Who will win the Premier League next year? Havertz and Rice bring Arsenal in to 7/1

 

Newcastle – Identifiable title challenge, trophy
Newcastle’s season targets are essentially the same as Manchester United’s here, which is an indication of how far they’ve come and how quickly. Consolidating their place among the elite should be a given – it will be for other clubs (Spurs, we are as ever looking at you) to determine whether it’s a Big Six or Seven or Twelve but Newcastle should definitely be in it. Winning the title is a lot to ask, but being there or thereabouts for a decent chunk of the season seems a reasonable request for a club with more money than god, while their new-found status among the gilded elite means they will need to be ticking off that ‘winning a trophy’ box before it becomes an albatross (Spurs, again, we glance in your banterous direction).

 

Nottingham Forest – Stay up, keep Steve Cooper, don’t buy another whole new squad
All very achievable. Says much – good and bad – about the club that the last one is the one we’re worried about here.

 

Sheffield United – a 2019/20 rather than a 2020/21
Although without all that pandemic unpleasantness, ideally. They’ve been an odd kind of yo-yo club in recent years, the Blades, doing the usual shuttling between the Barclays and the Championship but with their own twist: they spend two years at a time in each division, rather than just the one. Interesting. Anyway, the clear target this year is to give themselves a chance to break that cycle in the good way rather than achieving it straight off in the bad way.

 

Tottenham – Win a cup so we can all move on with our lives
It is now genuinely more likely that all those ‘Days since Spurs won a trophy’ banter accounts on twitter will die because of Elon Musk rather than Spurs actually winning a thing. Only two half-realistic chances this year as well with no European football, but perhaps that will give them a chance to use their whole arse in the Carabao and FA Cups rather than the half-arsed efforts of the last 10 or 15 years.

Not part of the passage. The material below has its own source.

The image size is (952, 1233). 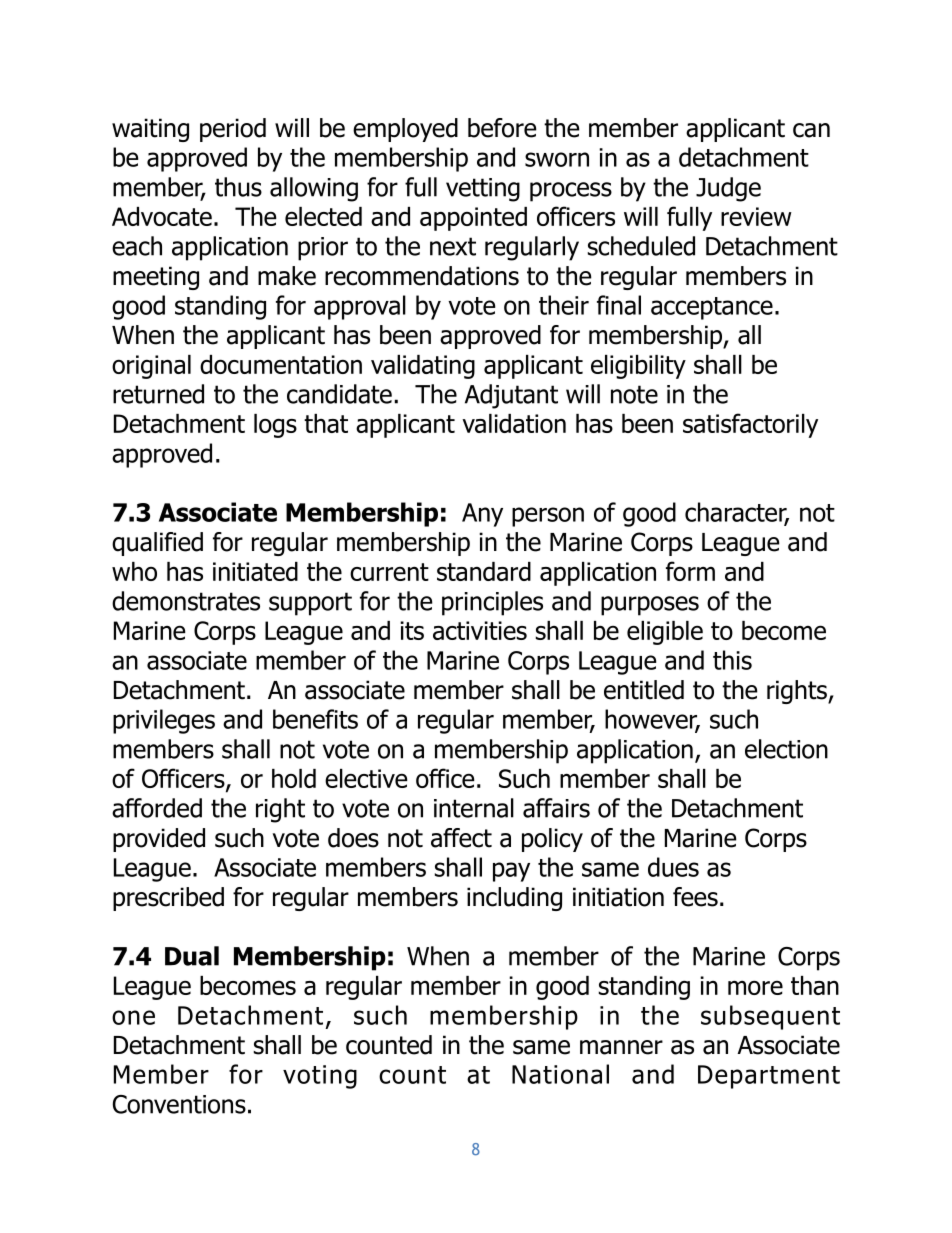 I want to click on afforded, so click(x=157, y=808).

Spurs are, one way or another, going to be one of the more interesting themes of the season having fallen into such a state of disrepair that they’ve taken a genuinely exciting but extremely high-risk gamble on a new manager who might well be absolutely brilliant but arrives with zero big-league experience and is also an Australian. Which is an even less popular thing to be in England right now than normal.

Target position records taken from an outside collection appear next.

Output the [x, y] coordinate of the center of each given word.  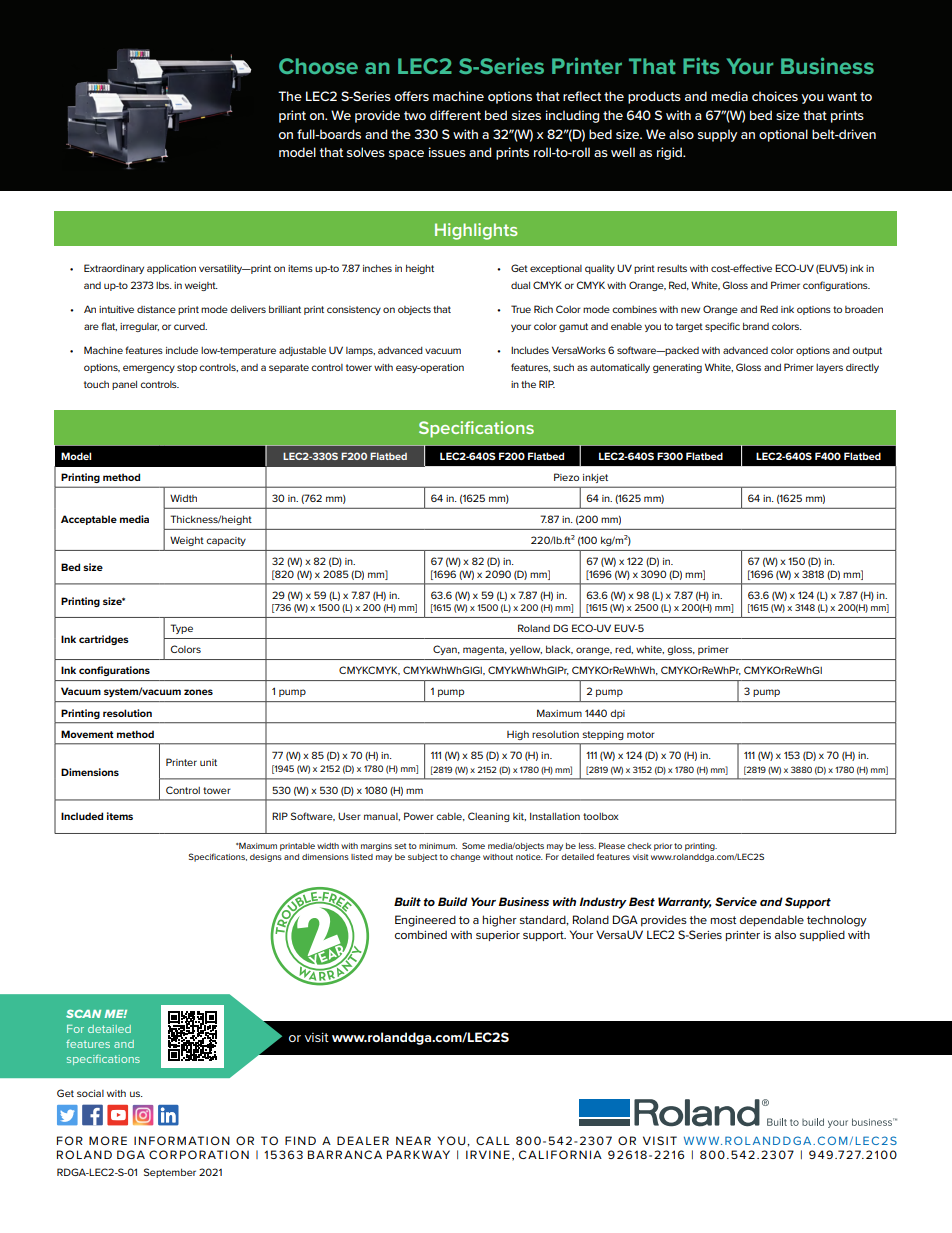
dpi [617, 714]
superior [498, 936]
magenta [484, 650]
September [170, 1173]
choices [775, 96]
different [455, 115]
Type [181, 629]
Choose [318, 66]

You sort of think they can’t possibly be worse than last season but then you remember Harry Kane might leave and think they obviously absolutely could. Early transfer window signs are encouraging on both the in and importantly out side of the ledger, because Spurs have a lot of deadwood to shift and apparently no friendly Saudi contacts to help them out with that.

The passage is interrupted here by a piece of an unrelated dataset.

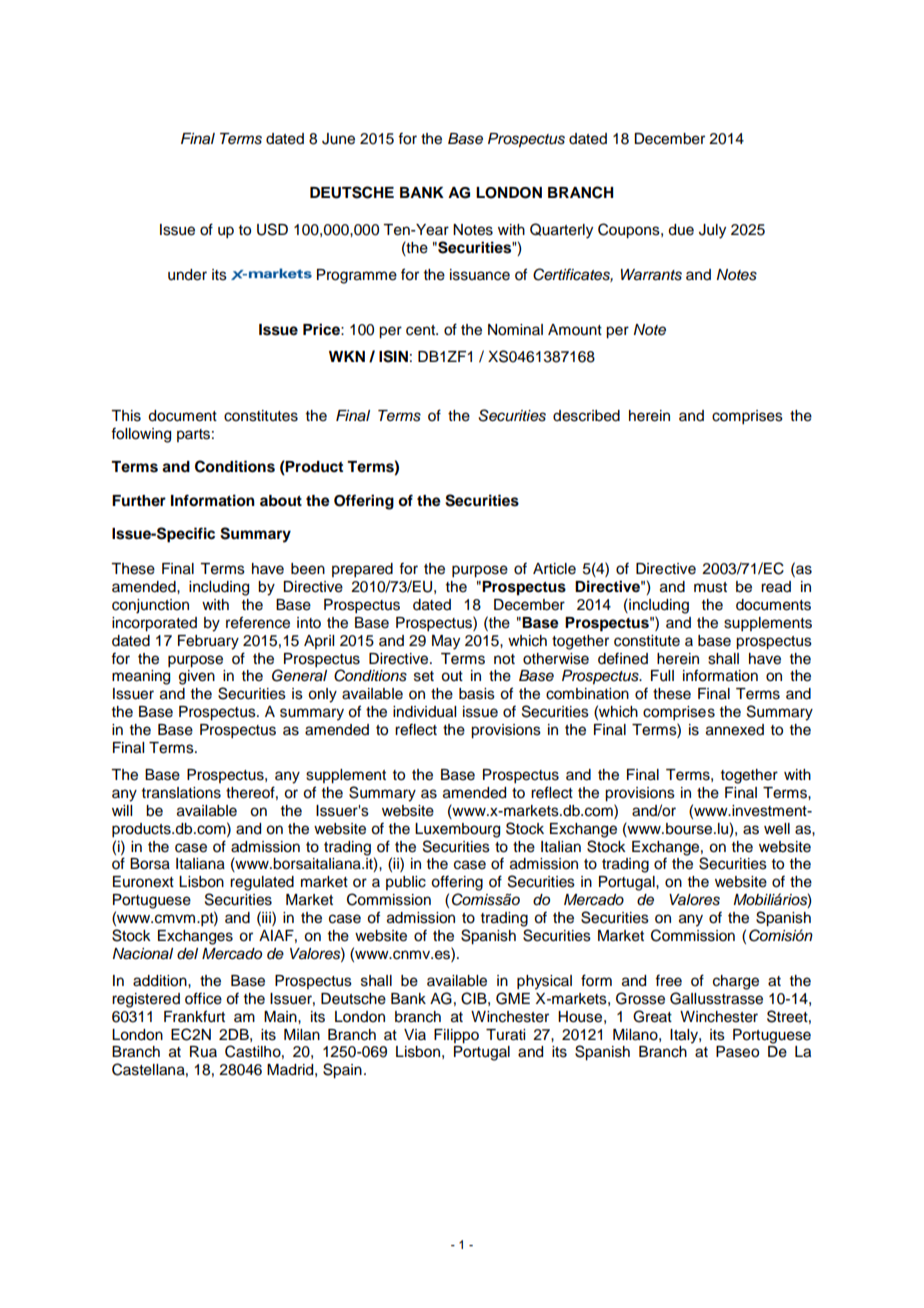  What do you see at coordinates (457, 830) in the page?
I see `Luxembourg` at bounding box center [457, 830].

But a time-traveller could risk the very fabric of the universe to travel back from May 2024 to tell us that Spurs have finished third or that Spurs had finished 15th and we wouldn’t be surprised. Apart from the time-traveller bit. That part would freak us out slightly.

 

West Ham – Enjoy their trophy-winning status, don’t get in another silly relegation battle
Have rather adorably taken to describing themselves as ‘European Champions’ after winning the Europa Carabao but when you haven’t won a trophy for 42 years you have to be allowed to slightly lose the run of yourselves when you finally scratch that itch. Especially after the manner in which they beat Fiorentina with Jarrod Bowen’s last-minute goal.

Can thus spend this entire season revelling in it, reminding Spurs about it at every opportunity and just making sure they don’t do anything completely stupid like getting relegated.

 

Wolves – Top-half finish
Secured the same number of points as Spurs from Julen Lopetegui’s appointment until the end of the season. Says arguably more about Spurs than Wolves but the point is under a quietly impressive manager they were a thoroughly mid-table team – their 31 points from 23 games put them 11th in the post-World Cup table – and that should be the very least they aspire to this season after a dangerous flirtation with relegation trouble in the earlier part of 2022/23.

Their most important work of the summer has already been completed in convincing Lopetegui to stay, but the signings he was presumably promised have not yet materialised. Lots of time, though. No panic just yet.